Christian Science Monitor critic Arthur Unger wrote that Bergman gave "the best television performance of this year or, perhaps, any other year," and that Davis "plays the young Golda with such believable intensity that she has already created an indelible character for Miss Bergman to take over as the older Golda." Unger wrote:"Without resorting to globs of makeup, somehow arranging her own Swedish accent to imply the Meir accent without making it an imitation or a parody, Miss Bergman manages to convey the essence of Mrs. Meir's character and the strength of her all-consuming dedication to her cause."
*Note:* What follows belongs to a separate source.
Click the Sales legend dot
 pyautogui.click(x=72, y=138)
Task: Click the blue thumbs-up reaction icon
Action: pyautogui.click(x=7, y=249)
New York Times critic John J. O'Connor said that Bergman gave "a truly remarkable performance" but faulted the film for "gimmicks" and for giving a selective view of history, saying the film "makes little or no effort to assuage critics of Zionism."

In some countries the film was broadcast as a 2-part or 4-part mini series.

== Awards and accolades ==
At the 34th Primetime Emmy Awards, the film received seven Emmy nominations and won three awards, including the Outstanding Drama Special and Outstanding Lead Actress in a Miniseries or Movie for Ingrid Bergman, which was awarded posthumously (the award was accepted by Bergman's daughter Pia Lindström). Leonard Nimoy received an Emmy nomination for Outstanding Supporting Actor in a Limited Series or a Special as well as Judy Davis (as the young Golda Meir) for Outstanding Supporting Actress in a Limited Series or Special.

The film was also nominated for two Golden Globes and won the award for Best Performance by an Actress for Bergman, again awarded posthumously.